* [PROBLEM STATEMENT]: Give back the line below containing "FWK (150, 1574)" and every later line, exactly.

* [Collection entries]:
────────────────────────────────────────

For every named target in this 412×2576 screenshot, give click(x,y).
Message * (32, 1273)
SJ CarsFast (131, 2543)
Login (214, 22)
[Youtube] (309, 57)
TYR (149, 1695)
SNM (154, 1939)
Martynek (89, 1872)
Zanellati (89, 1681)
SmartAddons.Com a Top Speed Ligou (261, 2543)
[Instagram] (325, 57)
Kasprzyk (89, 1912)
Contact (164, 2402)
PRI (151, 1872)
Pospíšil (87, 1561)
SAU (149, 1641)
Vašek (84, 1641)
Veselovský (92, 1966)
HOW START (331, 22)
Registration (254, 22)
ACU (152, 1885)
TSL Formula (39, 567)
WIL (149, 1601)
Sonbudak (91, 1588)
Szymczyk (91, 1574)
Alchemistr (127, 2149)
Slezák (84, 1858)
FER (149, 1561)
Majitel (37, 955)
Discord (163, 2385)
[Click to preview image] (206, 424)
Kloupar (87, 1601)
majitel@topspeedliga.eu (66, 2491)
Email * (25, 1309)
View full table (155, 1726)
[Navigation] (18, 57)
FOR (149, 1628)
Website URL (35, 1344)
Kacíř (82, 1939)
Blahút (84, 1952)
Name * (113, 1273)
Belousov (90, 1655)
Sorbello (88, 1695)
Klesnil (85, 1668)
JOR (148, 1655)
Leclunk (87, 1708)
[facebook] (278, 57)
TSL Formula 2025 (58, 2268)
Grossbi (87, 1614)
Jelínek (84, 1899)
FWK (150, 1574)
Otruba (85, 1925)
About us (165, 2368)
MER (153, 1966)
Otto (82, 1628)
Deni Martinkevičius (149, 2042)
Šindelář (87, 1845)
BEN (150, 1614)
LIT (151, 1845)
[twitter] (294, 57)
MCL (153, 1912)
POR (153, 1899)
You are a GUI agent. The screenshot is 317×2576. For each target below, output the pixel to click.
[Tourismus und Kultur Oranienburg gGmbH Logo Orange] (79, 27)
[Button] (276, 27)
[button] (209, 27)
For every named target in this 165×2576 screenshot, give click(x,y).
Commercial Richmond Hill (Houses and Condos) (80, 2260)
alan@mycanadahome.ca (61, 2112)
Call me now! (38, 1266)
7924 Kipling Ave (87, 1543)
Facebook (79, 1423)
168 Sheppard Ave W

────────────────────────────────────────

* [WRITTEN REPLY]:
FWK (150, 1574)
Otruba (85, 1925)
About us (165, 2368)
MER (153, 1966)
Otto (82, 1628)
Deni Martinkevičius (149, 2042)
Šindelář (87, 1845)
BEN (150, 1614)
LIT (151, 1845)
[twitter] (294, 57)
MCL (153, 1912)
POR (153, 1899)
You are a GUI agent. The screenshot is 317×2576. For each target below, output the pixel to click.
[Tourismus und Kultur Oranienburg gGmbH Logo Orange] (79, 27)
[Button] (276, 27)
[button] (209, 27)
For every named target in this 165×2576 screenshot, give click(x,y).
Commercial Richmond Hill (Houses and Condos) (80, 2260)
alan@mycanadahome.ca (61, 2112)
Call me now! (38, 1266)
7924 Kipling Ave (87, 1543)
Facebook (79, 1423)
168 Sheppard Ave W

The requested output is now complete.